So I treated myself to one of these
measures 6x9x3.5 or so, weighs the same as a brick more or less, has 128GB of RAM, 96 of which I’ve assigned as video memory. I can run sizeable large language models at home, with… leisurely speed, let’s say, but it’ll run things you can’t run without setting up several Nvidia GPUs in a single machine or some kind of cluster. And it’s dead silent most of the time, when you’re not asking for heavy work. Lovely little box.
I’m learning, though, esp. under Windows, how much work lies ahead to make common AI tooling comfortably compatible with ROCm compared to stuff just working with NVDA. I’m making good progress – got Docker, ollama, and some chatbots up, a nice UI for chatting and image generation, and a workflow engine that can eventually support Agentic AI… Trying to understand how, in reality, all these pieces fit together in the real world by building myself a modest but meaningfully capable environment of my own. So… many… moving parts, and then the fact that some core things don’t work under ROCm without A LOT of unsupported hoop-jumping and hacks. Still, gratifying to see progress.

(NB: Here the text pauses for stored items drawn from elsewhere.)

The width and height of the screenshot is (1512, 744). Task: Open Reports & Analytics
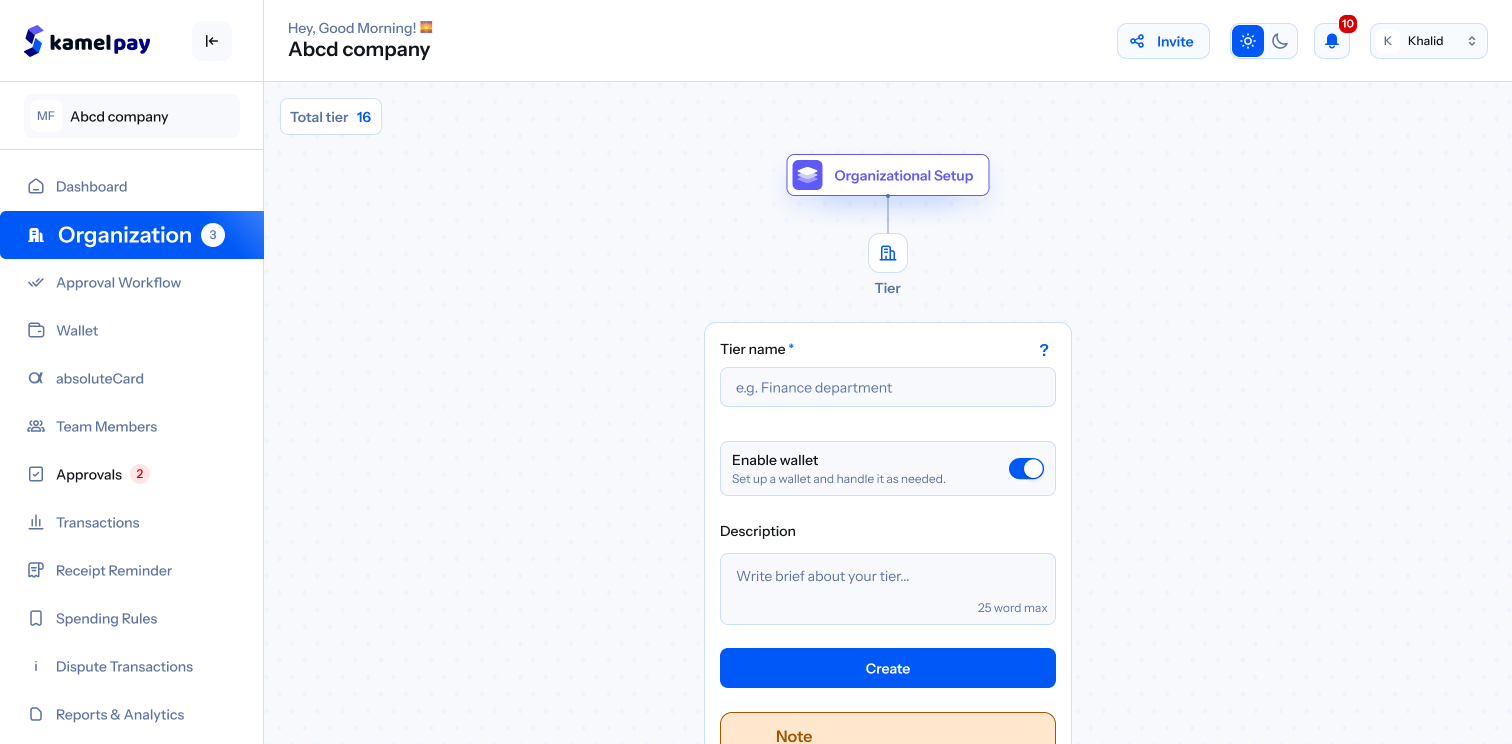tap(120, 714)
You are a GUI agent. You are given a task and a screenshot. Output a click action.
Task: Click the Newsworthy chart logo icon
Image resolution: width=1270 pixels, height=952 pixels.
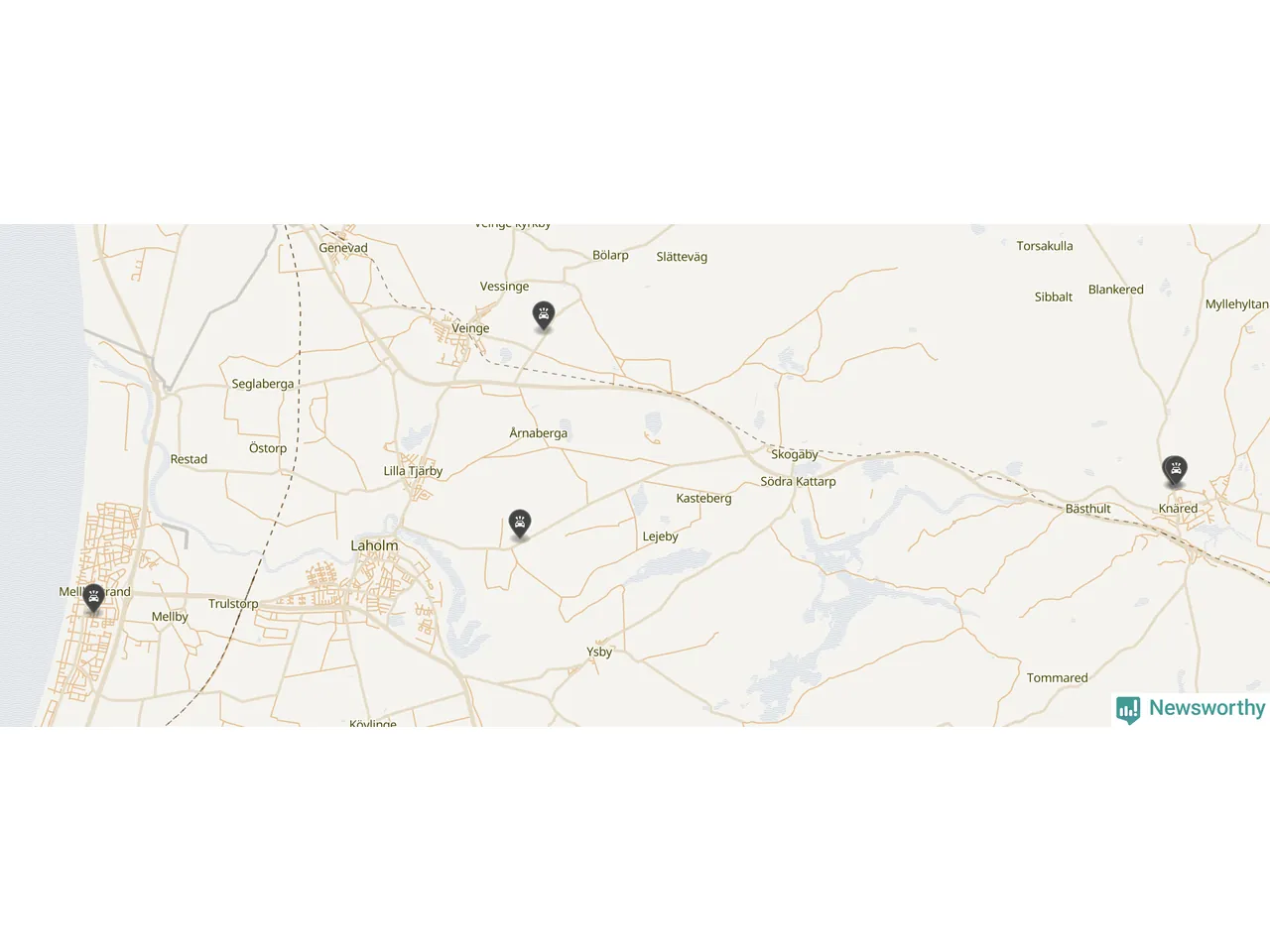coord(1128,709)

I can only assume that a) on Linux a lot of things work better (don’t ask me about Docker for Windows not exposing your graphics hardware to anything running in Docker) and b) when Lisa Su sells the AI hardware to hyperscalers and large enterprises, they do A LOT of handholding.
On a tangentially related note: it scares me that there are Strix Halo handheld consoles with 128GB of RAM, and the same ability to assign massive memory to VRAM and run the kind of stack I have now. Who needs THAT for a game?